Table 1 and Table 2 and Figure 1 and Figure 2 show the results for functional brain networks under stress-induced and recovery conditions in the chronic stress group.
During the stress-induction phase (Table 1 and Figure 1a), a clear increase was observed in the activity of the salience network (SN). In particular, there was strong activation in the connections between the anterior insula (A Insula), rostral prefrontal cortex (RPFC), and anterior cingulate cortex (ACC). The connection between the right and left insula showed the strongest activation (T(35) = 7.48, p < 0.001), and the connectivity between the left insula and the ACC also increased significantly (T(35) = 7.00, p < 0.001). Additional connectivity was observed between the left and right RPFC (T(35) = 6.54, p < 0.001), and between the left rostral prefrontal cortex (RPFC) and the left lateral prefrontal cortex (LPFC; part of the frontoparietal network; T(35) = 6.21, p < 0.001). These results are visualized in Figure 2a, which depicts the stress-phase network as a Sankey diagram, highlighting the dominant connections within and between key networks.
In the recovery phase following the stress task (Table 2 and Figure 1b), the connectivity pattern shifted. While internal connectivity within the salience network remained elevated, inter-network connectivity—particularly between the salience network, frontoparietal network (FPN), and default mode network (DMN)—was markedly enhanced. The strongest increase in connectivity was observed between the right rostral prefrontal cortex (SN) and right left lateral prefrontal cortex (FPN; T(35) = 9.46, p < 0.001). High connectivity was also maintained between the left and right rostral prefrontal cortex (T(35) = 9.37, p < 0.001), and between the left and right A Insula (T(35) = 9.23, p < 0.001). Furthermore, functional connectivity between the right lateral prefrontal cortex (FPN) and the posterior cingulate cortex (PCC; DMN) increased significantly (T(35) = 4.90, p < 0.001), suggesting that the DMN began to recover its baseline function as the stress response subsided. These patterns are summarized in Figure 2b, which highlights the expanded and more integrated inter-network architecture in the recovery phase.

4. Discussion

The purpose of this study was to investigate the effects of chronic stress on functional brain connectivity during stress induction and subsequent recovery. Focusing on within-subject variation, we sought to identify dynamic neural adaptations associated with psychosocial stress in individuals with high perceived stress. Inter-ROI analysis visualized through tables and Sankey-style diagrams revealed distinct patterns of network engagement across the two phases.

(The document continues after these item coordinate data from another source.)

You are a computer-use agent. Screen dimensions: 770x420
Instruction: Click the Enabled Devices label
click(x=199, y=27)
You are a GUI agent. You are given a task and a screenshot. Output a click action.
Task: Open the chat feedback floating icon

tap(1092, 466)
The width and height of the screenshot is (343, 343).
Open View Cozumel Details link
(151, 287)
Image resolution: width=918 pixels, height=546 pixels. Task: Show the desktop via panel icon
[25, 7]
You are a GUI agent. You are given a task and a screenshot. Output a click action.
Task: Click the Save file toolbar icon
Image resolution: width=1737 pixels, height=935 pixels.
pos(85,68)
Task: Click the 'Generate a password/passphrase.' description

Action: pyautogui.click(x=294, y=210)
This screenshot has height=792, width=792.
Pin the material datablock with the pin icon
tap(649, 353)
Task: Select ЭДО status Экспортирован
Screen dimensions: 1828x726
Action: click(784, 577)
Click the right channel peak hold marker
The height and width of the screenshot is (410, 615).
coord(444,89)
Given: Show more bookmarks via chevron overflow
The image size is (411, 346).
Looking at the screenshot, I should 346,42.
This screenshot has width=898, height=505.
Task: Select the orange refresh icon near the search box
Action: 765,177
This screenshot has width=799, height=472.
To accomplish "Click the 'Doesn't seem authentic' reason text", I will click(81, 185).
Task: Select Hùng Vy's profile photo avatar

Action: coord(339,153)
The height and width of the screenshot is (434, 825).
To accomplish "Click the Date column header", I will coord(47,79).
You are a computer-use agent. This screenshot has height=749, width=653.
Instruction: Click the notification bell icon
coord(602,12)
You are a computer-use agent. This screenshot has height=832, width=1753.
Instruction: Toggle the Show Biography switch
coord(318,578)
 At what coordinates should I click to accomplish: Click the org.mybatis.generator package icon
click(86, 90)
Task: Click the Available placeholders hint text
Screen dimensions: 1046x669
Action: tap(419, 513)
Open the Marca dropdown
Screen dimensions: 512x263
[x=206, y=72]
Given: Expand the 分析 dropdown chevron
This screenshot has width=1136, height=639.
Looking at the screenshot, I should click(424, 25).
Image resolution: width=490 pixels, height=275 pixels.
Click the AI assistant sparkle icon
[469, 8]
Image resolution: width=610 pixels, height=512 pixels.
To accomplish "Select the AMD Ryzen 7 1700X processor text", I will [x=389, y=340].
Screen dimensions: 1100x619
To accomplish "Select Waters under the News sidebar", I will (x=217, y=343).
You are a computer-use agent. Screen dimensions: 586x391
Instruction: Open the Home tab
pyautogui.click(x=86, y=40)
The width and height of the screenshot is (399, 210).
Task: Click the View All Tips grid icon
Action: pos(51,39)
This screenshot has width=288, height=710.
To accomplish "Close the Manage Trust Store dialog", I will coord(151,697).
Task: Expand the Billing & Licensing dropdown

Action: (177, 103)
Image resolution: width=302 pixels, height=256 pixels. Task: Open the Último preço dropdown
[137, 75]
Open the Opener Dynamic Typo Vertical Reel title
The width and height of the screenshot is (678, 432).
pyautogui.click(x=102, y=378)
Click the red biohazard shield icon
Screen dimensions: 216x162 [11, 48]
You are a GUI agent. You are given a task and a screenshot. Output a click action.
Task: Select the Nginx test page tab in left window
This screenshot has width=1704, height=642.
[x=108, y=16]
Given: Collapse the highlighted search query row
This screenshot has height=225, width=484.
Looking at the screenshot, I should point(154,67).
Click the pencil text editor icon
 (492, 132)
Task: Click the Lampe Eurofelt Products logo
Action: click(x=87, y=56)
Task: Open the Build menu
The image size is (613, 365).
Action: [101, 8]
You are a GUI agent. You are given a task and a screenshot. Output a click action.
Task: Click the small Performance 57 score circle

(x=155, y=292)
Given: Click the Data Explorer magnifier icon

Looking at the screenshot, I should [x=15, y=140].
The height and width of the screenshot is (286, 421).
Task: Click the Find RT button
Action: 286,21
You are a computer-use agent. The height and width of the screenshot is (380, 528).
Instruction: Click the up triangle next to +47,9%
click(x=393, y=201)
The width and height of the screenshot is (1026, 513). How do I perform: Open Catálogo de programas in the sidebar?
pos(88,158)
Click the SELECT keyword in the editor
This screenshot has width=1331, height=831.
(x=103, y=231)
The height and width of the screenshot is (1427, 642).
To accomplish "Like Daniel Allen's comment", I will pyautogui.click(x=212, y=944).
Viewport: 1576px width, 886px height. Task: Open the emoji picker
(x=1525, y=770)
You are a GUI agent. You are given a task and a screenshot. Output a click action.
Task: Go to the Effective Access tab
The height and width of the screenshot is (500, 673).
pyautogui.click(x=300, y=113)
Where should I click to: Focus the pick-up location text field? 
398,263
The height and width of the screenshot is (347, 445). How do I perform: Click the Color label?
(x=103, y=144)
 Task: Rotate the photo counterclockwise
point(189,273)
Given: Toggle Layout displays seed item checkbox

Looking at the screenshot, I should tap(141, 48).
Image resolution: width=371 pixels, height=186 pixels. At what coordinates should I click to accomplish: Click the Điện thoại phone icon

4.1. Comparison of Network Analysis Results upon Stress Induction in a Group with Chronic Stress

This study revealed a clear increase in internal connectivity in the SN when individuals with chronic stress performed stress-inducing tasks. Specifically, stronger functional connectivity among the insula, RPFC, and ACC was observed. This finding indicated that stressful situations lead to prominent activation of the SN, which plays an important role in attention and emotion regulation.
Stress has also been reported to affect the functional connectivity in the brain. For example, Zhang et al. [18] reported that acute stress could alter connectivity in the SN and could be a potential indicator of trauma-related symptoms. In addition, Clemens et al. [19] discovered that functional connectivity in the SN increased after social stress, while FPN connectivity decreased. However, the findings are novel in that specific changes in the SN were identified during stress induction in individuals with chronic stress, including stronger functional connectivity between specific brain regions. Thus, these results provide a deeper understanding of how chronic stress affects patterns of activation in specific brain networks. Notably, decreased activity in the DMN was observed during stress induction, indicating that responses to external stimuli were prioritized over internal cognition or self-related processing in stressful situations. This decrease in DMN activity can also be interpreted as an adaptive mechanism to stress in the brain. Moreover, this is consistent with previous studies which have reported that stress affects DMN activity. For example, van Marle et al. (2010) reported that acute stress suppressed DMN activity and increased attention to external stimuli [4]. Thus, our results suggest that the brain’s resources are diverted towards processing external stimuli in stressful situations.
To summarize, stress induction in the chronic stress group resulted in activation of the SN and simultaneous suppression of the DMN, which reflects the dual response of the brain in stressful situations of attending to external stimuli while suppressing internal cognition. These findings provide important insights into the complex adaptive mechanisms of the brain in response to stress.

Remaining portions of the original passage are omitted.